[Extracted records]

%%

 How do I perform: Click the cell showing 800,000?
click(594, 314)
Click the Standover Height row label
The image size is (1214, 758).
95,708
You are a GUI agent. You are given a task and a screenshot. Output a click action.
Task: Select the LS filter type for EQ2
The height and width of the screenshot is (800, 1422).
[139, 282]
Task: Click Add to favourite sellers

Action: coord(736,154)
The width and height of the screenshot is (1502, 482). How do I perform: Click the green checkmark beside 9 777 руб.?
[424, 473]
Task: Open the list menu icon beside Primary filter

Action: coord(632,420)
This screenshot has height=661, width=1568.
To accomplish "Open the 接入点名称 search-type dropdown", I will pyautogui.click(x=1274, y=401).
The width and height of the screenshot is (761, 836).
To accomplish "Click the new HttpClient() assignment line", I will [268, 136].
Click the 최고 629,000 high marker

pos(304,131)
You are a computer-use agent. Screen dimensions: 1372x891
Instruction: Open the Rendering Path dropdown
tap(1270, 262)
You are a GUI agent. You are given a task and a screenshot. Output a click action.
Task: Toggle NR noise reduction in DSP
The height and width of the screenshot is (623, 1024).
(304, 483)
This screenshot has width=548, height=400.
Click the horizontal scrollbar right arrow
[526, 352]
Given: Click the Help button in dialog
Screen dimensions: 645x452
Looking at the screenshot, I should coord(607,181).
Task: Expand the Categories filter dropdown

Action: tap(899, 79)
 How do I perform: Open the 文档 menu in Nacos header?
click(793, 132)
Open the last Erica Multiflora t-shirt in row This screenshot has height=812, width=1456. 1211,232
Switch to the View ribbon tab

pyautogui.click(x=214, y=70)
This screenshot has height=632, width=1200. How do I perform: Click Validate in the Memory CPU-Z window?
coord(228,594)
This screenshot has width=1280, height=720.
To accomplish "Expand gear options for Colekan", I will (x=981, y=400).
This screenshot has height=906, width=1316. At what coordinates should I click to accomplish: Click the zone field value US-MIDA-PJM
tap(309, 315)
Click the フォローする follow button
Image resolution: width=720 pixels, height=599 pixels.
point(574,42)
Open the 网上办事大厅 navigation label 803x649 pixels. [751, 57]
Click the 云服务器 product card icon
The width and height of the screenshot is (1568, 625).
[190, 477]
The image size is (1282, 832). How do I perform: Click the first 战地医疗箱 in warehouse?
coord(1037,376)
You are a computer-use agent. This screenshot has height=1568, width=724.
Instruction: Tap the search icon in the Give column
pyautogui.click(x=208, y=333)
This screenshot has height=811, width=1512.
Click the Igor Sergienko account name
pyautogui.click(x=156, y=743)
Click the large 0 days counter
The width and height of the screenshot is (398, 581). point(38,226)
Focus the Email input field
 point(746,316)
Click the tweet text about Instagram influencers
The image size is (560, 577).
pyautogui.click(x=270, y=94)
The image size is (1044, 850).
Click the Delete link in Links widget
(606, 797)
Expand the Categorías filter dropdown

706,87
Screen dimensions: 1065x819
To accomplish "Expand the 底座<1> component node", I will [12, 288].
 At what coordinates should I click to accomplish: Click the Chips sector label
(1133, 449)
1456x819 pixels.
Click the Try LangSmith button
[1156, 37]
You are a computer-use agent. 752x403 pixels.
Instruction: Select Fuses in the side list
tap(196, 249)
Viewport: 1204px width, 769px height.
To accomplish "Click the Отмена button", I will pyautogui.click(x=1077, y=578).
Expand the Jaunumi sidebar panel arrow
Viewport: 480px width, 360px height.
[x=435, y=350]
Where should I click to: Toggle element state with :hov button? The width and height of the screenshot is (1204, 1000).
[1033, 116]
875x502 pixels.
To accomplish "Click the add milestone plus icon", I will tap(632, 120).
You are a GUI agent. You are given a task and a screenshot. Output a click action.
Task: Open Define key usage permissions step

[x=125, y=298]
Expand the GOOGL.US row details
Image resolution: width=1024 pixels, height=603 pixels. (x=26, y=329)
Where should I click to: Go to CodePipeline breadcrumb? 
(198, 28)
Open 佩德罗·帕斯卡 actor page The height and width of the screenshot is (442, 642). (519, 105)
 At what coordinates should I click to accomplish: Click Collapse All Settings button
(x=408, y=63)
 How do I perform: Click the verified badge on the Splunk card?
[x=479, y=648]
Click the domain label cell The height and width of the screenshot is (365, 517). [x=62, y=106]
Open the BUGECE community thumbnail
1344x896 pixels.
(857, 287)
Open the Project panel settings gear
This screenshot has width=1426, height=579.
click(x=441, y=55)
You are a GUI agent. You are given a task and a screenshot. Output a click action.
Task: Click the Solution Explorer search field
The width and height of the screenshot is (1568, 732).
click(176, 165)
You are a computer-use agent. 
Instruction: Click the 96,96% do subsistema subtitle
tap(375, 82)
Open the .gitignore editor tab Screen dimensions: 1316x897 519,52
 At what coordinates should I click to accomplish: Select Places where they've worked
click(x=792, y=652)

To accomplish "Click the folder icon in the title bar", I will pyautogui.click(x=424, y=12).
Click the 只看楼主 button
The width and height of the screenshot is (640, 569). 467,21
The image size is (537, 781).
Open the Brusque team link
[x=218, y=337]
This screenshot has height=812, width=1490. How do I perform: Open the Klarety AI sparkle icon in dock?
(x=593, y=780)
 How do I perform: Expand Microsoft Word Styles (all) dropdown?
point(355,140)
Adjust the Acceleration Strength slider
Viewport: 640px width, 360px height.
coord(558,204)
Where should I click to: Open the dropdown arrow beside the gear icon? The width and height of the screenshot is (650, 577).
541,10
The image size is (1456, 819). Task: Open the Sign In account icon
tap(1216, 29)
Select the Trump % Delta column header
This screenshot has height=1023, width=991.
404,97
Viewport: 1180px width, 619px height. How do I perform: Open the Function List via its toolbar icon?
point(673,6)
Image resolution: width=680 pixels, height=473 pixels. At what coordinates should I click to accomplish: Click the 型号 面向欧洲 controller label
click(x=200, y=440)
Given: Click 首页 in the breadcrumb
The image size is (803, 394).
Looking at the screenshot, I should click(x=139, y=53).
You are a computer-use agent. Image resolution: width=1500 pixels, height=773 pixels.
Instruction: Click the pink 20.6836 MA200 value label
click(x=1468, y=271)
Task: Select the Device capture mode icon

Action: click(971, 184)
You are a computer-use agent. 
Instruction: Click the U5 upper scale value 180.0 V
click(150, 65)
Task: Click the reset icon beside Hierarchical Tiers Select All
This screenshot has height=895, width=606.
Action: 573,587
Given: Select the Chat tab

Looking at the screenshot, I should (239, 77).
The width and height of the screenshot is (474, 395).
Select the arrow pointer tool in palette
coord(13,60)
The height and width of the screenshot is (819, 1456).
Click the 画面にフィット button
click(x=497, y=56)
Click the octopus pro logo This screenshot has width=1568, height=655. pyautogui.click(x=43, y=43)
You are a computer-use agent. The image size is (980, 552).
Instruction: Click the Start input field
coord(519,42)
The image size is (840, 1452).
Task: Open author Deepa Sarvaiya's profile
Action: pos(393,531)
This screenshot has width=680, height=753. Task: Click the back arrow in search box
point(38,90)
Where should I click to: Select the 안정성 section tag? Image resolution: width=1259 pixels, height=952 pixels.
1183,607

%%

▶ _Written task_: Could you reproduce, word for word, the records from the very beginning up to and including the line containing "Action: coord(736,154)"?

▶ _Reply_:
 How do I perform: Click the cell showing 800,000?
click(594, 314)
Click the Standover Height row label
The image size is (1214, 758).
95,708
You are a GUI agent. You are given a task and a screenshot. Output a click action.
Task: Select the LS filter type for EQ2
The height and width of the screenshot is (800, 1422).
[139, 282]
Task: Click Add to favourite sellers

Action: coord(736,154)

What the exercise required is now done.